NameError: name 'similarity_scores' is not defined

**Q8**. Let's now test our engine! Suppose we have an user that likes **Toy Story** 🧸 (movie_id = 1). Which movies would you recommend to that user? In other words, which movies are the most similar to the movie Toy Story 

> ⚠️ **Warning**: Remember that your `similarity_scores` works with `idx` and you have the `movie_id` associated to your movie.

Retrieve the **top 5 recommendations**.

In [5]:
idx = 1
similarity_idx = similarity_scores[idx] # gets entire row of array which has the similarity scores for that movie compaerd to all other movies

ranked_idx = np.argsort(-similarity_idx)
ranked_mid = [idx_to_mid[x] for x in ranked_idx]

for mid in ranked_mid[:5]:
    print(movies[movies.movieId == mid]['title'])


NameError: name 'similarity_scores' is not defined

As the next step is to **deploy your model**, you need now to: 

**Q9**. Save your `similarity_scores` into pickle format. Save also `movies` DataFrame into pickle format. Save them at the `data/netflix` directory at the root of the repository.

In [6]:
pickle.dump(similarity_scores, open('./data/similarity_scores.pkl', 'wb'))
pickle.dump(similarity_scores, open('./data/movies.pkl', 'wb'))

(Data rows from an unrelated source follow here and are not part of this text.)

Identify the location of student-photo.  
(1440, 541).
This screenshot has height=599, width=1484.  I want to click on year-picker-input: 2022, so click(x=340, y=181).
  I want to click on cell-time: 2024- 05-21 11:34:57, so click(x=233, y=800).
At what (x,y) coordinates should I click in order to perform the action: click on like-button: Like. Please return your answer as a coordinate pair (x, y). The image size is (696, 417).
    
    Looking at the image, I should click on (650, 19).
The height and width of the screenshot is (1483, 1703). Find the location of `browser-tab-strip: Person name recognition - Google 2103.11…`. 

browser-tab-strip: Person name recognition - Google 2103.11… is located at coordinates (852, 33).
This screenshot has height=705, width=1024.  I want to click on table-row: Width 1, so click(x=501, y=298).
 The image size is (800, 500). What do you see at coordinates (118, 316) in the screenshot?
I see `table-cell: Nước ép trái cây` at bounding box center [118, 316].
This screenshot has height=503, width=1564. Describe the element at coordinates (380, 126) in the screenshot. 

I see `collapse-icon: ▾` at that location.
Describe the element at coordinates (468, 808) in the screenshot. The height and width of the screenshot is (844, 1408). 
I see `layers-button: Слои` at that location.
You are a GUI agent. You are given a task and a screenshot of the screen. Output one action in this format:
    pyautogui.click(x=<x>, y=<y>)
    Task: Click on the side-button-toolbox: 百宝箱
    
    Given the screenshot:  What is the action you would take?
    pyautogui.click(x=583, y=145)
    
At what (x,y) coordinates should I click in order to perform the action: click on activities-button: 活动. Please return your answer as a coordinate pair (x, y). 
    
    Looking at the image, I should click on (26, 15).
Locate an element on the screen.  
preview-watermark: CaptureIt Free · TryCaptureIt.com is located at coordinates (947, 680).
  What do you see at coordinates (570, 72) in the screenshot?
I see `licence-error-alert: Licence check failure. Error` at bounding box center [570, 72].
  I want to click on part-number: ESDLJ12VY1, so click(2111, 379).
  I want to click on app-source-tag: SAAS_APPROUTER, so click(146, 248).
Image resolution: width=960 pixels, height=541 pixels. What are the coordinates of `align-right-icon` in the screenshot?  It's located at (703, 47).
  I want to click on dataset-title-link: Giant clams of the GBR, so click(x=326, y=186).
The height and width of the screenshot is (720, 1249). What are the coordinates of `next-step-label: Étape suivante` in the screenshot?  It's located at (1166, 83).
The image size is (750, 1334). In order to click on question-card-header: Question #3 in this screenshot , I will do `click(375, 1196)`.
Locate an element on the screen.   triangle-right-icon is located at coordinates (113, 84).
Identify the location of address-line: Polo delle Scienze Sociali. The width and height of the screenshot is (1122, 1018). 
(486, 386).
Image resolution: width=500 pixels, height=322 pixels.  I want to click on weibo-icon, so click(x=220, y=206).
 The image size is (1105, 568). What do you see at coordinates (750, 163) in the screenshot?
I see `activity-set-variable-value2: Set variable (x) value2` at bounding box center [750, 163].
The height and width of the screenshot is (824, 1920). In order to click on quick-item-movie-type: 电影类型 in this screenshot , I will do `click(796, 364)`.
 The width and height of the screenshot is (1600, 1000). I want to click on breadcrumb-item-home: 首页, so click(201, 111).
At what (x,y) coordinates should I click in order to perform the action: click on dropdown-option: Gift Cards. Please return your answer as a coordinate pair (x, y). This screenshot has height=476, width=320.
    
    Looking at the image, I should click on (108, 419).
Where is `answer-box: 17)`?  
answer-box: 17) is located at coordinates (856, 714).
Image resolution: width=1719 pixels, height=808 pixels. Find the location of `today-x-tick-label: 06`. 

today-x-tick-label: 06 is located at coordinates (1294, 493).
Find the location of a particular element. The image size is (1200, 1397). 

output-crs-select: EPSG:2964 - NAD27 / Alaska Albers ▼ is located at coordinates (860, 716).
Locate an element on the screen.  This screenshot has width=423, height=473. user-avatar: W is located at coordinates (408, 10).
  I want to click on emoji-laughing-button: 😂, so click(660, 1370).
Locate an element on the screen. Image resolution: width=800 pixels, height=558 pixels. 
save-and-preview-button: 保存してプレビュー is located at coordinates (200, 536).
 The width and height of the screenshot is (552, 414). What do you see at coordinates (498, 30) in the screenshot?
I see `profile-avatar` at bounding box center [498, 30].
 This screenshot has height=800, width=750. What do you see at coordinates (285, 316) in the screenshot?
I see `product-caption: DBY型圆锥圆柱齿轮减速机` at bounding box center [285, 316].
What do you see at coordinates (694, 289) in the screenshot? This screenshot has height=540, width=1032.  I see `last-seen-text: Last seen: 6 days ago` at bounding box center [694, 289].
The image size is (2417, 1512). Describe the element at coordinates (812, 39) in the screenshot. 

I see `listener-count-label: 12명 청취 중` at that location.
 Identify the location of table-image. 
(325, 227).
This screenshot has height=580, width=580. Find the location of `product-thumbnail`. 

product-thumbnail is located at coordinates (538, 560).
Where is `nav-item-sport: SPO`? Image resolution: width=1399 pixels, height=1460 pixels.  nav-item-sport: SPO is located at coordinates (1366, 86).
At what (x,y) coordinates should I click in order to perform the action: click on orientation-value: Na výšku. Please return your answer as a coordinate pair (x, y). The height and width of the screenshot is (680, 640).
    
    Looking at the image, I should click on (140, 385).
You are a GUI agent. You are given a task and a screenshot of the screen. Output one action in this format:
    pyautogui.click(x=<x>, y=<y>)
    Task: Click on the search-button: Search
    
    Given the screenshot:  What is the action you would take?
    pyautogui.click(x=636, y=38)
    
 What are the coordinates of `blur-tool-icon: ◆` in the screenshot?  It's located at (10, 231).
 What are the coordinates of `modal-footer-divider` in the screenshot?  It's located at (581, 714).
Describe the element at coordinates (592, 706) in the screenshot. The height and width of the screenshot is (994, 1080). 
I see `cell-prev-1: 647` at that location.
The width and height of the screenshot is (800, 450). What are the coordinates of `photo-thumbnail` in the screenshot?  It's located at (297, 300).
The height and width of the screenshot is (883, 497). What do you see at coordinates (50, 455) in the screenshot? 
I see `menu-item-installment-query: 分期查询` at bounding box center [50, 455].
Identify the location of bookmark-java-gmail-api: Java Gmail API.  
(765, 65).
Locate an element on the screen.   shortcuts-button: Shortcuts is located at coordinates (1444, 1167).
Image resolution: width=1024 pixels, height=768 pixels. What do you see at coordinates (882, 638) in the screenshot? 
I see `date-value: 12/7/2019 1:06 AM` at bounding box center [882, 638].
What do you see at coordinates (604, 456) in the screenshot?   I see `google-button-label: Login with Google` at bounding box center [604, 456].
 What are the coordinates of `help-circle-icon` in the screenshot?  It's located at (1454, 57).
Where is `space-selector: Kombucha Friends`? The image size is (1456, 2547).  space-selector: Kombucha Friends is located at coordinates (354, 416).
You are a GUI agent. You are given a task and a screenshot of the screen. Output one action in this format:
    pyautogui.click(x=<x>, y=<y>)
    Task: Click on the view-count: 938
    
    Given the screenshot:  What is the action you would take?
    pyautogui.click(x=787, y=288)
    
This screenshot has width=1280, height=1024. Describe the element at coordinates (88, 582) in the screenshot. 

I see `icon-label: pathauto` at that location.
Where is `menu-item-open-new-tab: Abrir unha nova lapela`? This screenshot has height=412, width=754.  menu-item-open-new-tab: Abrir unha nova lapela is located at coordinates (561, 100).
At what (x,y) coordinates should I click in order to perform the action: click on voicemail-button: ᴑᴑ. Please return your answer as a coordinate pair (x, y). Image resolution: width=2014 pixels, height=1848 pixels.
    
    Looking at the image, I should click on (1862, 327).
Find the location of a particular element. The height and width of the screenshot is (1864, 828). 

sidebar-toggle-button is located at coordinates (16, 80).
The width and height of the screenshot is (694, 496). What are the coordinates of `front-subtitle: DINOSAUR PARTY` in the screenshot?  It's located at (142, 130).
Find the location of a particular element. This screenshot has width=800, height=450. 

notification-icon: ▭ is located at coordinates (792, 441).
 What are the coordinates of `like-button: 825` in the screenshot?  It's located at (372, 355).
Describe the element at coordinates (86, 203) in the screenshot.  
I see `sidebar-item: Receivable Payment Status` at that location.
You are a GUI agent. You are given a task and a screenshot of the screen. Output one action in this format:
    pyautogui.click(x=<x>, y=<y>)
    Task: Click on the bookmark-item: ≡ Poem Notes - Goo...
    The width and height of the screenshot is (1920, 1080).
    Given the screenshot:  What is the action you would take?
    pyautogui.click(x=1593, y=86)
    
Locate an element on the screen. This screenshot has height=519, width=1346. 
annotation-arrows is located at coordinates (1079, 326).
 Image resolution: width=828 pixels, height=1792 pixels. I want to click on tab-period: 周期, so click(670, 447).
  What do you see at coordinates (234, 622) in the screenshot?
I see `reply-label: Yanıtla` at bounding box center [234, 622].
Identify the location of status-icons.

NameError: name 'pickle' is not defined

**Q10**. Encapsulate the previous code into functions, especially you will need:
- `get_sim_scores(mid)` function that returns the vector of the similarity scores `sims` between a movie `mid` and all the other movies
- `get_ranked_recos(sims)` that returns for a vector of similarity scores `sims` the list of all ranked recommendations (n_movies) (from most recommended to least recommended) - in the format list of (mid, score, name) tuple.

In [7]:
def get_movie_name(mid, movies):
    try:
        name = movies.loc[movies.movieId == mid].title.values[0]
    except:
        name = 'Unknown'
    return name

def get_sim_scores(mid):
    idx = mid_to_idx[mid]
    sims = similarity_scores[idx]
    return sims

def get_ranked_recos(sims):
    recos = []
    for idxs in np.argsort(-sim):
        mid = idx_to_mid[idx]
        name = get_movie_name(mid, movies)
        score = sims[idx]
        recos.append((mid, score, name))
    return recos

def get_reccomendations(mid, movies, k):
    sim_scores = get_sim_scores(mid)
    return get_ranked_recos(sim_scores, movies)[:k]

In [8]:
get_reccomendations(2, movies, 10)

NameError: name 'movies' is not defined

If you have extra time, feel free now to improve your recommendation engine!